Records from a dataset
====
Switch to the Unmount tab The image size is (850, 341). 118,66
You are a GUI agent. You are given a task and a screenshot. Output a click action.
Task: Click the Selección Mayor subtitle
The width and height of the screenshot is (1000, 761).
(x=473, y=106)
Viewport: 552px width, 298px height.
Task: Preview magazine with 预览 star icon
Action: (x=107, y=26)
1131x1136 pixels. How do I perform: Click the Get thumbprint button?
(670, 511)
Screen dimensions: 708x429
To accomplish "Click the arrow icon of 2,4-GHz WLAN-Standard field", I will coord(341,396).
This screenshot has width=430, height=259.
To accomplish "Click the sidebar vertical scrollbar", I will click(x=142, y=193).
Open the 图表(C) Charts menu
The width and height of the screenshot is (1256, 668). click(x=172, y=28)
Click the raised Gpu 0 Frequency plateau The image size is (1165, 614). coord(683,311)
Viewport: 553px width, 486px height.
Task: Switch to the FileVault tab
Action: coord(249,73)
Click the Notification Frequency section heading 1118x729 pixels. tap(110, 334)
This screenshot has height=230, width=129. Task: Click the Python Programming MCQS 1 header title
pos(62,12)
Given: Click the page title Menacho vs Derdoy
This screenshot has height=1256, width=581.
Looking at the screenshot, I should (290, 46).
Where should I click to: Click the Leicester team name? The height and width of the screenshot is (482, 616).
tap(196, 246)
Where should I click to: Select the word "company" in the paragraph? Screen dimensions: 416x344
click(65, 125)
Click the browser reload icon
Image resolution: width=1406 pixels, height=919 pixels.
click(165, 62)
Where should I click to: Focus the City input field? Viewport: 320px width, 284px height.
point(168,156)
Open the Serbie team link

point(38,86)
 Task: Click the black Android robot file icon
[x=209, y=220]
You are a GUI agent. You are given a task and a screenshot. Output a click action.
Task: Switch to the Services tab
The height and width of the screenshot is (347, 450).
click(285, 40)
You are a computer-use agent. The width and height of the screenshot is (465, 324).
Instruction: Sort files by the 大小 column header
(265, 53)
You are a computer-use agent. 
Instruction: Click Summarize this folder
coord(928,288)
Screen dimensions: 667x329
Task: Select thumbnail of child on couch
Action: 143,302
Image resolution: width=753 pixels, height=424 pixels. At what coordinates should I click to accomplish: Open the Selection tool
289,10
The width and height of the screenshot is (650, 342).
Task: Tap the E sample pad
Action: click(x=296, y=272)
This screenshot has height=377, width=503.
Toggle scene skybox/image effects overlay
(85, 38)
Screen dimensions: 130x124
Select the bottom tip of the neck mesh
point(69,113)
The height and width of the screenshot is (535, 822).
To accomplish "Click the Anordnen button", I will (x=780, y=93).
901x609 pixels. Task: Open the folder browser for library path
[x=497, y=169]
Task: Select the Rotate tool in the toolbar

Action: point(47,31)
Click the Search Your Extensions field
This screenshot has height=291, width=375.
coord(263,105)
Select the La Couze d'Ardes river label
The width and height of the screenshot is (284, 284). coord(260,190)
====
Exercise
What lines in the data include the string "will"? Copy each one.

Solved exercise
To accomplish "Click the arrow icon of 2,4-GHz WLAN-Standard field", I will coord(341,396).
To accomplish "Click the sidebar vertical scrollbar", I will click(x=142, y=193).
To accomplish "Click the Anordnen button", I will (x=780, y=93).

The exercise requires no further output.